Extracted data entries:
-----

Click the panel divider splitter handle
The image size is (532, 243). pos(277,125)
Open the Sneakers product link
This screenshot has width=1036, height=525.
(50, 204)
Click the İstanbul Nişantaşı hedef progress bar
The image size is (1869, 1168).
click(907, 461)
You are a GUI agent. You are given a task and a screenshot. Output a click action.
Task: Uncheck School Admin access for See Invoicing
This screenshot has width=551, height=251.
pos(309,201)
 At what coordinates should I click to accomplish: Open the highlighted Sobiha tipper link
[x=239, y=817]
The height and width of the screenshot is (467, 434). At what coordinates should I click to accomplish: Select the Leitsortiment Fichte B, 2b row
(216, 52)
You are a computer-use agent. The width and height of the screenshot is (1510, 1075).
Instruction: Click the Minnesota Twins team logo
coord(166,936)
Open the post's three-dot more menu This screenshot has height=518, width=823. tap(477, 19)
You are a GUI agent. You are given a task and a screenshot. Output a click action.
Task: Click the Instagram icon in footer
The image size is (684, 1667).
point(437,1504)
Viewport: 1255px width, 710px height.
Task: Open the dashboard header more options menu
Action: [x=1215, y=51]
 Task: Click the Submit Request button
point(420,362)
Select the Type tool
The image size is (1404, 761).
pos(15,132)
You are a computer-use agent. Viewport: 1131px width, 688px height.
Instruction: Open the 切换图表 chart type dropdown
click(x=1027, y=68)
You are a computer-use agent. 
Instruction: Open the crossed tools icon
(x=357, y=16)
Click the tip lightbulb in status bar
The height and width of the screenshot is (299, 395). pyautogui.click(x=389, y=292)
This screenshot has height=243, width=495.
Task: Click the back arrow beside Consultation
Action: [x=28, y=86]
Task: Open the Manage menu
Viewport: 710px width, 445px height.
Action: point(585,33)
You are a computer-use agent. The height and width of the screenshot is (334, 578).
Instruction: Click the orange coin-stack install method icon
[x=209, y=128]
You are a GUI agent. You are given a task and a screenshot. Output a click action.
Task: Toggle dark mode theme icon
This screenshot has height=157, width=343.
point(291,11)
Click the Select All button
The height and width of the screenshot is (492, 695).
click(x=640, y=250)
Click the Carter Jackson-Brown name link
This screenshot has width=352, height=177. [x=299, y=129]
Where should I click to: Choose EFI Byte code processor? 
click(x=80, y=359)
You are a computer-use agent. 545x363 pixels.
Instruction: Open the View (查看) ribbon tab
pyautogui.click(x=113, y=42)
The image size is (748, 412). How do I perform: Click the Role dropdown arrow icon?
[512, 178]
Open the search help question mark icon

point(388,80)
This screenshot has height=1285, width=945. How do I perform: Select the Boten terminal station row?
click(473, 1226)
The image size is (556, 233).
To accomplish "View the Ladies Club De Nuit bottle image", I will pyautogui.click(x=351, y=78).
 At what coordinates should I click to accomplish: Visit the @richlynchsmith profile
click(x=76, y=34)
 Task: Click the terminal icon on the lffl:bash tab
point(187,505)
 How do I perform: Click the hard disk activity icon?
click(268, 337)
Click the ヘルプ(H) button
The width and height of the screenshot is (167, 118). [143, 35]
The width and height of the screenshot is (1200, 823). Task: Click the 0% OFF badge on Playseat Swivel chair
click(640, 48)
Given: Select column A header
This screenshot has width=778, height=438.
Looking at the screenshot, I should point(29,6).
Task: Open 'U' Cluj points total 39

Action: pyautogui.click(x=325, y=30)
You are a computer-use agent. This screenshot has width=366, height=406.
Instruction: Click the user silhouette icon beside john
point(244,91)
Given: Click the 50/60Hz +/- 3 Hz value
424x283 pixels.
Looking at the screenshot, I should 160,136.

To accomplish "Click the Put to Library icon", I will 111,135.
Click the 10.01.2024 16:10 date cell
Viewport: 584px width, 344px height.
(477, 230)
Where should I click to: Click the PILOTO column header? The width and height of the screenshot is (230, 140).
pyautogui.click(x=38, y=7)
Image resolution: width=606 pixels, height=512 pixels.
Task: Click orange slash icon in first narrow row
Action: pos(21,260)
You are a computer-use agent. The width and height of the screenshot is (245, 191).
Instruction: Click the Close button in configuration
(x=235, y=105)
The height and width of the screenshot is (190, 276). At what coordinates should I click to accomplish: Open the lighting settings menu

-----

### What you will do
Only the number is wanted: how many lines in the data include the string "computer"?

### Completed exercise
7